Search This Blog

Tuesday, May 2, 2017

Time Perspective

Time Perspective Telling time in forensic computing can be complicated. User interfaces hide the complexity, usually displaying time stamps in a human readable format, e.g. 2017-05-02 18:36:23. But the time stamp is usually not recorded in this format. Instead, it is recorded in seconds (e.g., 1493750183), and generally not even as an integer when looking at the data at the binary level, (e.g., 0xa7d10859).
In this post, I will not tackle decoding hexadecimal time stamps to human readable form. Instead, I will focus on another issue: “it is recorded in seconds” from what starting point?

Epochs

Think of an epoch as a line in the sand, if you will, a starting point. Unix-like systems use ‘unixepoch’ time as their start point, which is 1970-01-01. Windows systems use “Windows Time”, or 1601-01-01 and Macs have for some time used Mac Absolute Time, or 2001-01-01. So, as you can see, time is a matter of perspective, but not limited to the operating system.
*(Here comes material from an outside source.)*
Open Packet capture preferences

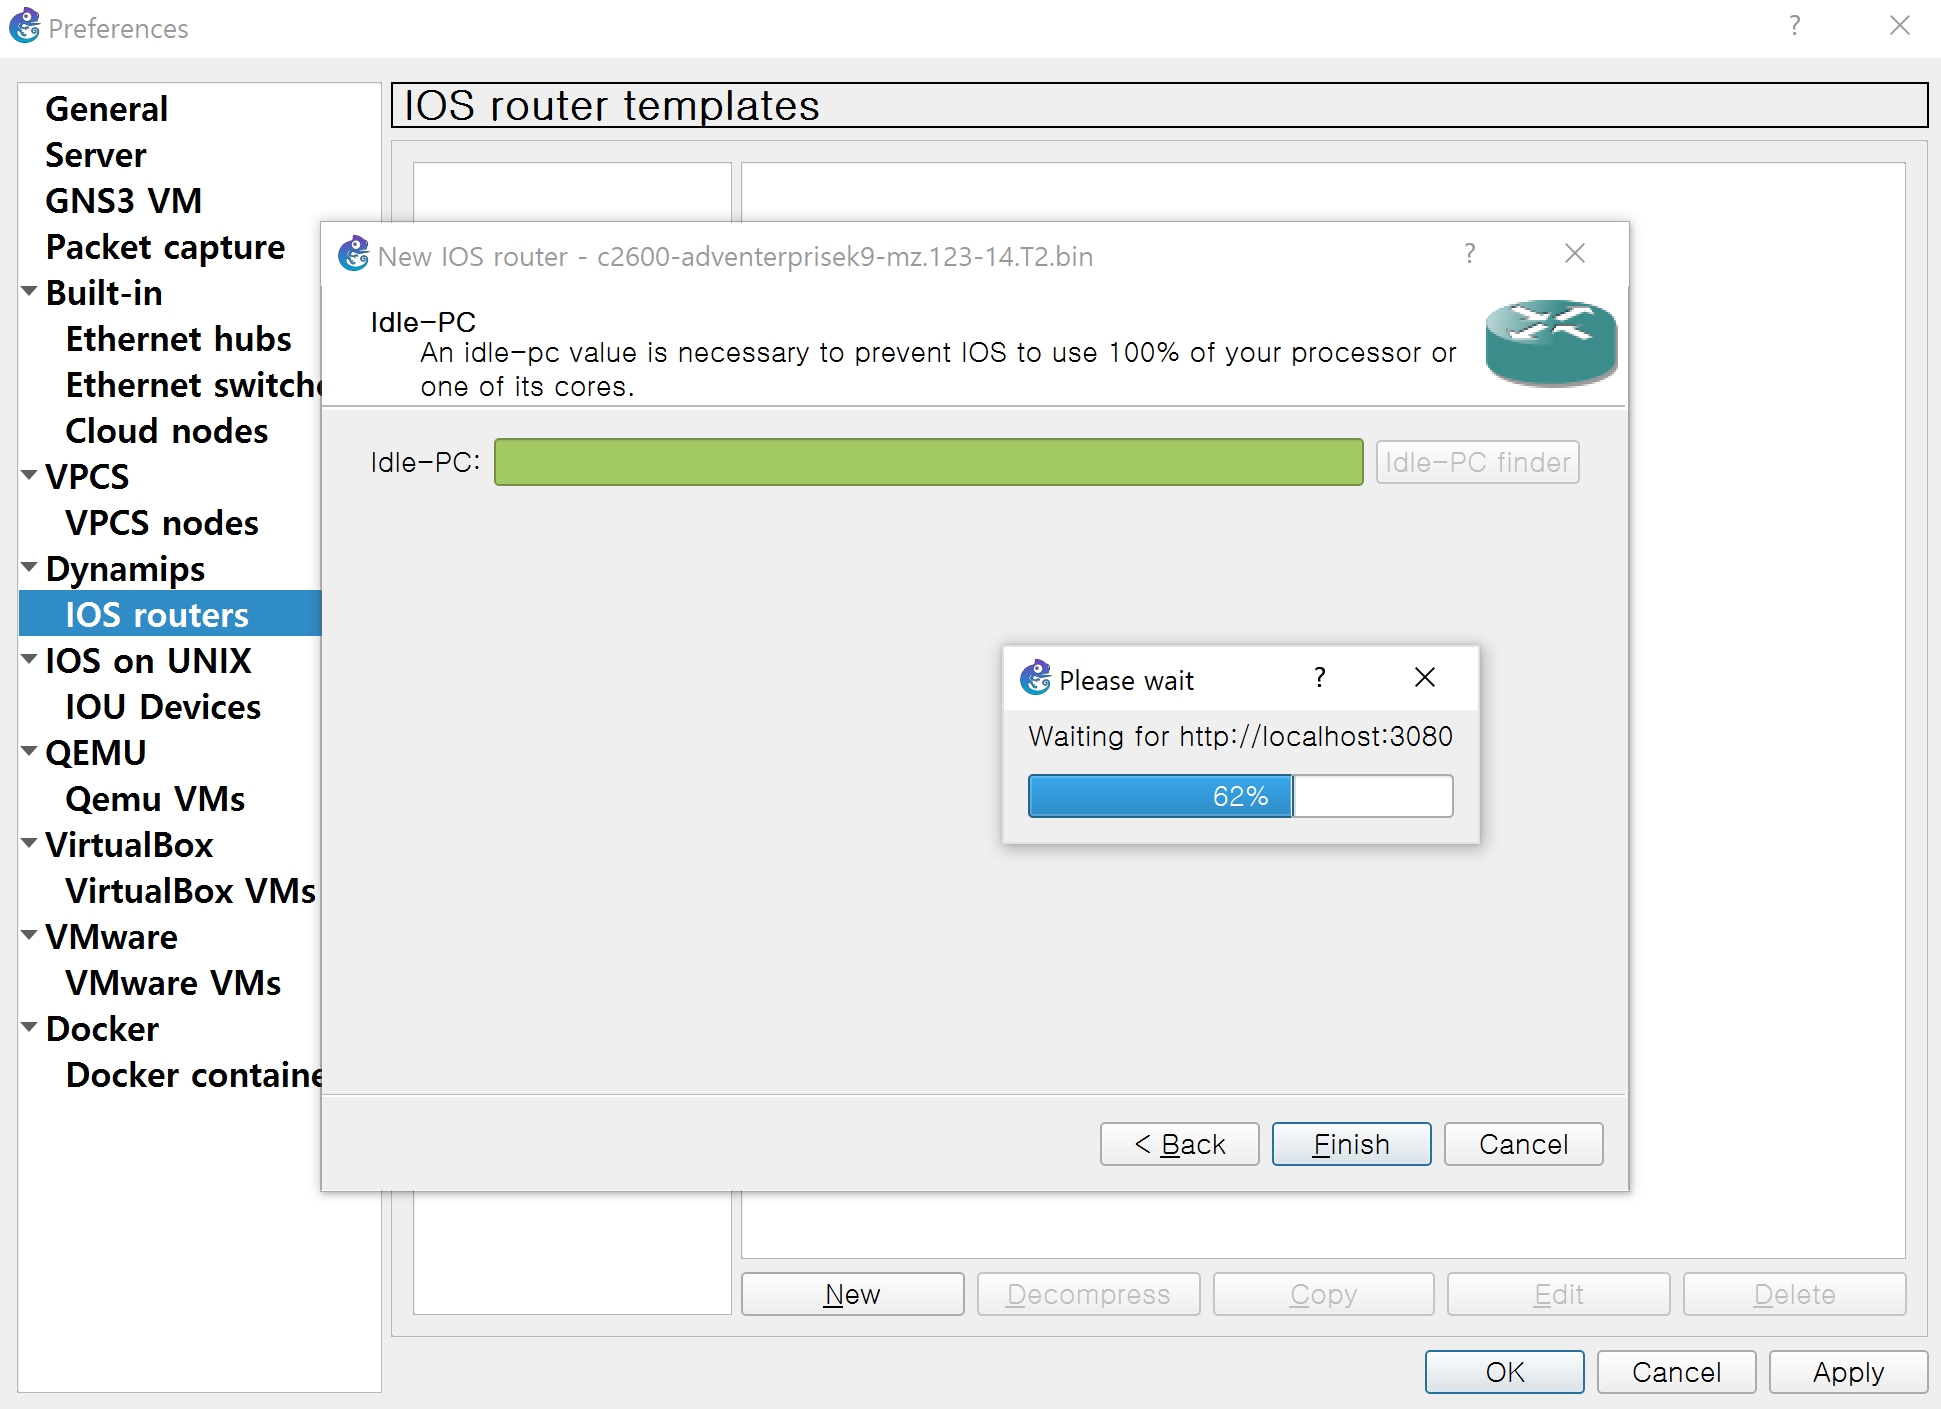(x=165, y=247)
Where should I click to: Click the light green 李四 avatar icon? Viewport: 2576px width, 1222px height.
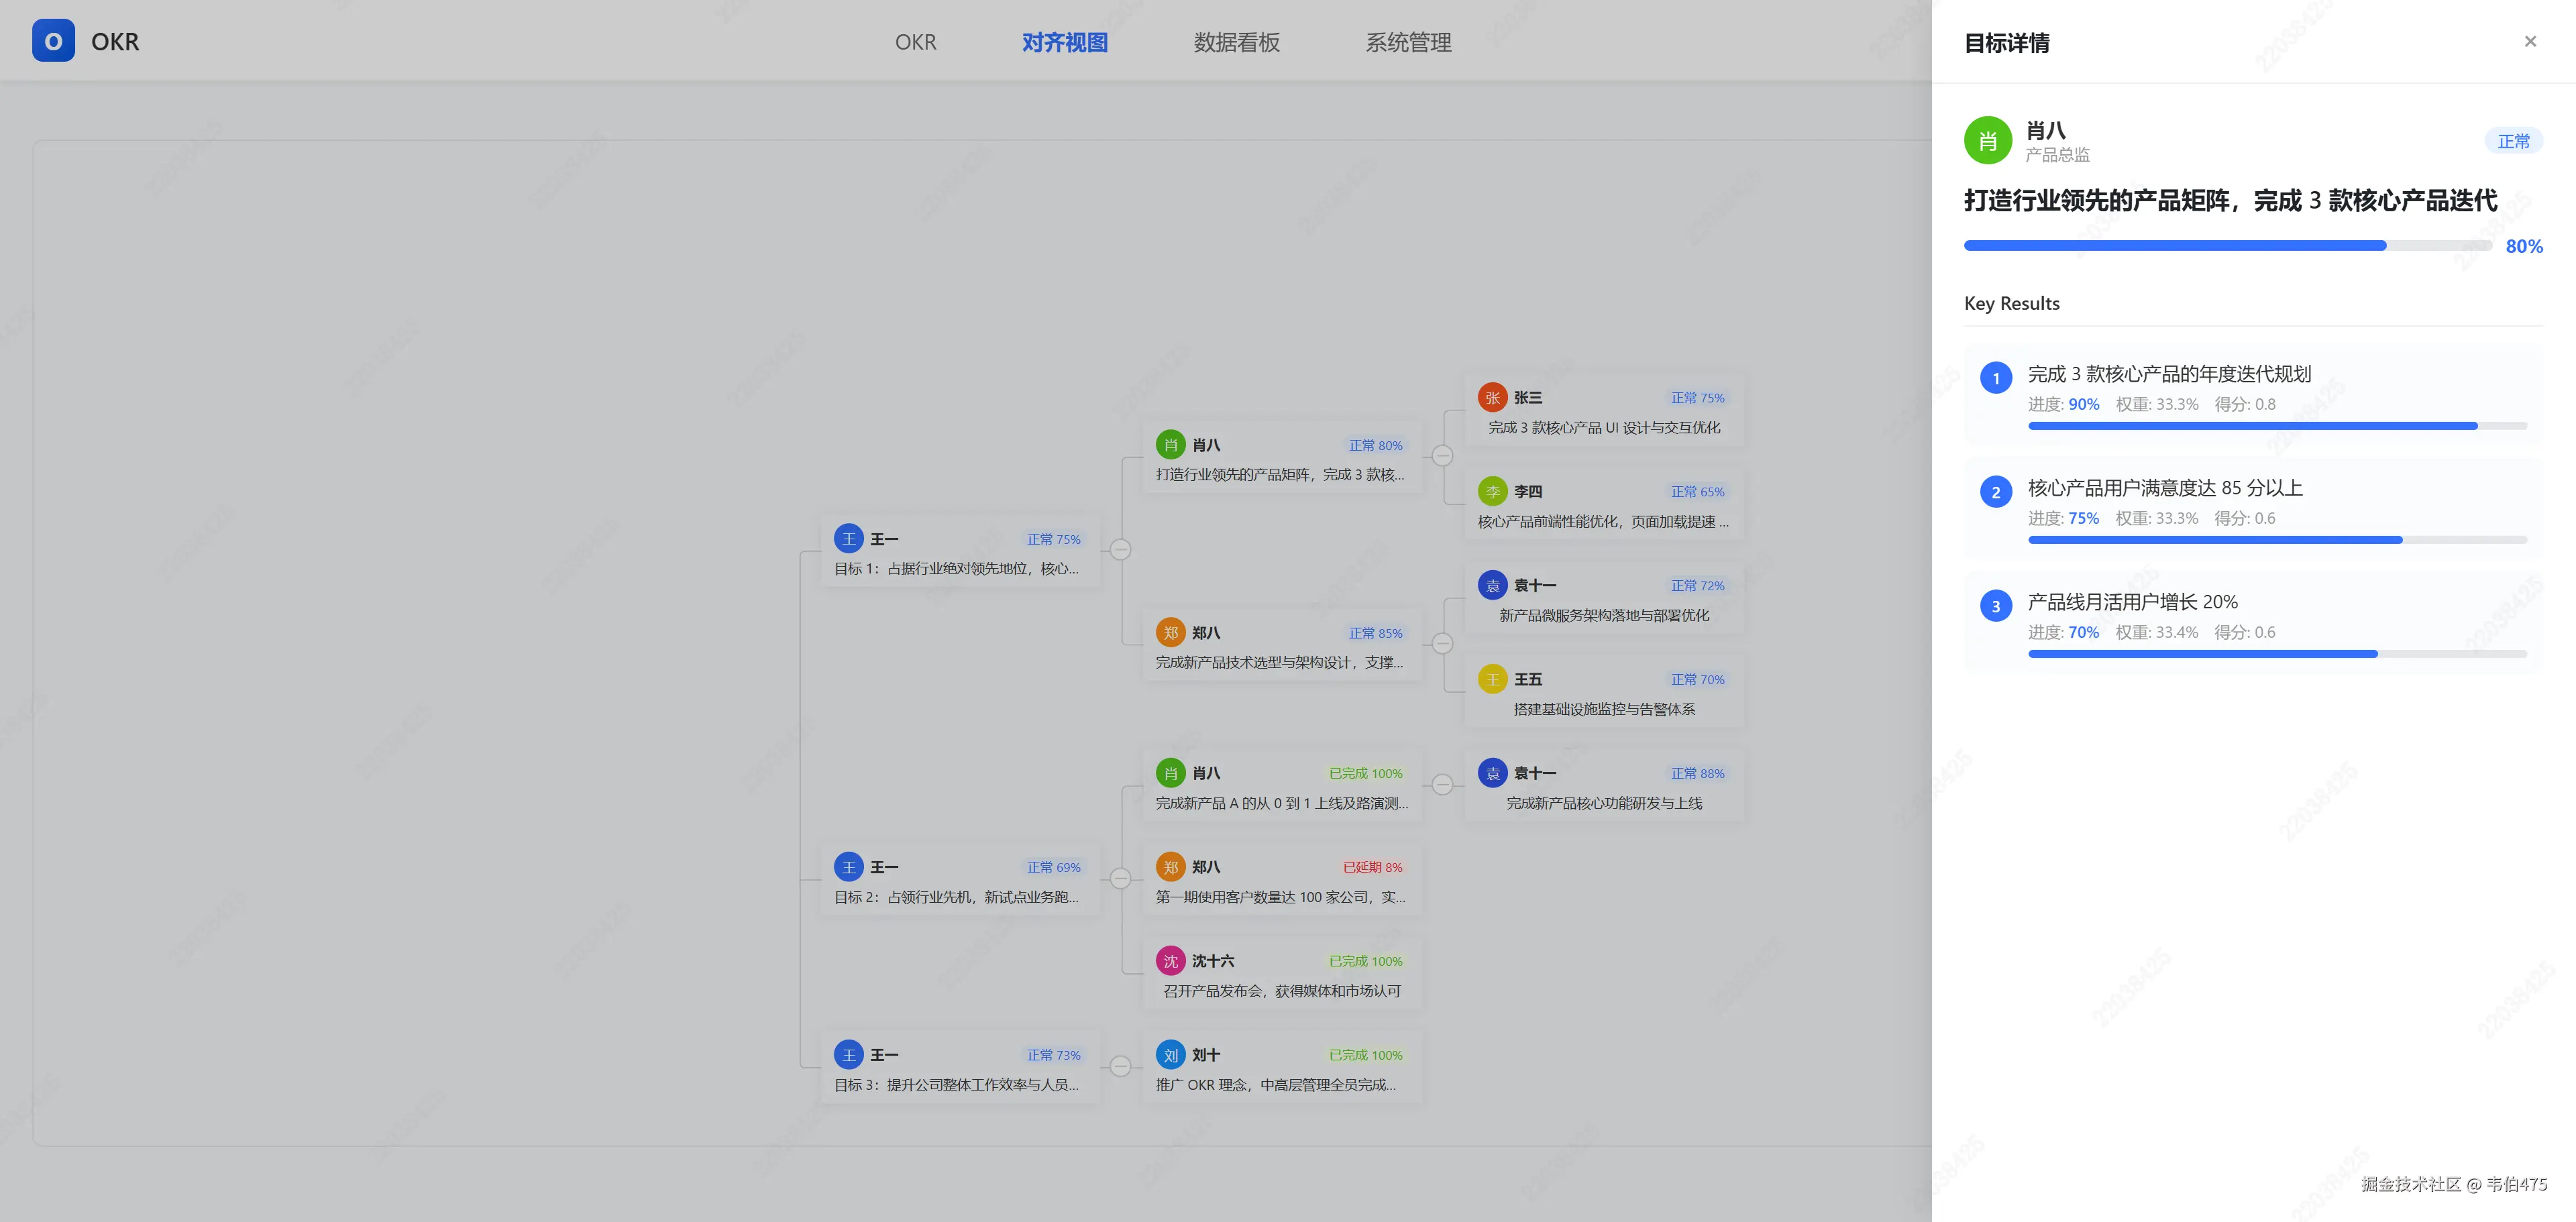1492,491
Application programmers can choose any epoch they wish (Webkit Time, GPS Time, etc.) and it is not uncommon to find many different epochs in use on a single device. Experienced examiners readily recognize some time formats based on their length and starting values, but none can do the conversion to a human readable format without programming assistance.

Converting time stamps

I recently was tasked with creating a super timeline of data from many different devices, mostly computers and mobile phones. Most of the data was stored in SQLite databases, but the automated tools in my arsenal did auto-process all of the databases of interest. I used a graphical SQLite Browser to study the databases and experiment with queries until I could export the evidentiary content, and I then used python to extract the data into a format from which I could synthesize the timeline. The chief problem was that I had several different time formats, meaning they used different epochs, and SQLite only understands unixepoch. While it is still possible to convert non-unixepoch time stamps in SQLite (i.e. adding or subtracting the difference between the foreign epoch and unixepoch), it is clunky and requires a little research and initial calculation to be successful.

The Pythonic Way

I wanted a simple function that would take an epoch and a time stamp as arguments, and then return a human readable format for inclusion in the timeline. In that way, it could flex depending on the format of the data source.
def convert_ts(epoch, ts):
    '''(str, int) --> str
    Takes a timestamp (ts) in seconds and returns a human readable format 
    based on a provided epoch.  Times are UTC.
    
    >>> convert_ts('1970-01-01', 0)
    '1970-01-01 00:00:00'
    >>> convert_ts('1970-01-01', 1493750183)
    '2017-05-02 18:36:23'
    >>> convert_ts('2001-01-01', 515442983)
    '2017-05-02 18:36:23' '''
    
    delta = datetime.datetime.strptime(epoch, "%Y-%m-%d")
    conversion = delta + datetime.timedelta(seconds=ts)
    return conversion.strftime("%Y-%m-%d %H:%M:%S")
Application of the function is quite simple, as you can see from the sample execution in the comments of the function. But I’ll quickly demonstrate how a dictionary and the function could be used to evaluate unknown time stamps.
>>> epochs = {
...    'win': '1601-01-01',
...    'unx': '1970-01-01',
...    'mac': '2001-01-01'}
>>> for item in epochs:
...     epoch = epochs.get(item)
...     print(epoch, convert_ts(epoch, 1493750183))
unx 2017-05-02 18:36:23
win 1648-05-02 18:36:23
mac 2048-05-02 18:36:23
As you can see, the time stamp is evaluated by all three epochs in the dictionary and printed to the terminal. The examiner can look at the dates and consider them in the context of the data source and and determine that the datestamp is likely unixepoch if the other dates make no sense. The dictionary could grow to evaluate as many timestamps as required.
The chief point here is that a time stamp has no meaning without the context of its epoch time. The python function is just a simple demonstration of a flexible way to change epochs and evaluate time stamps.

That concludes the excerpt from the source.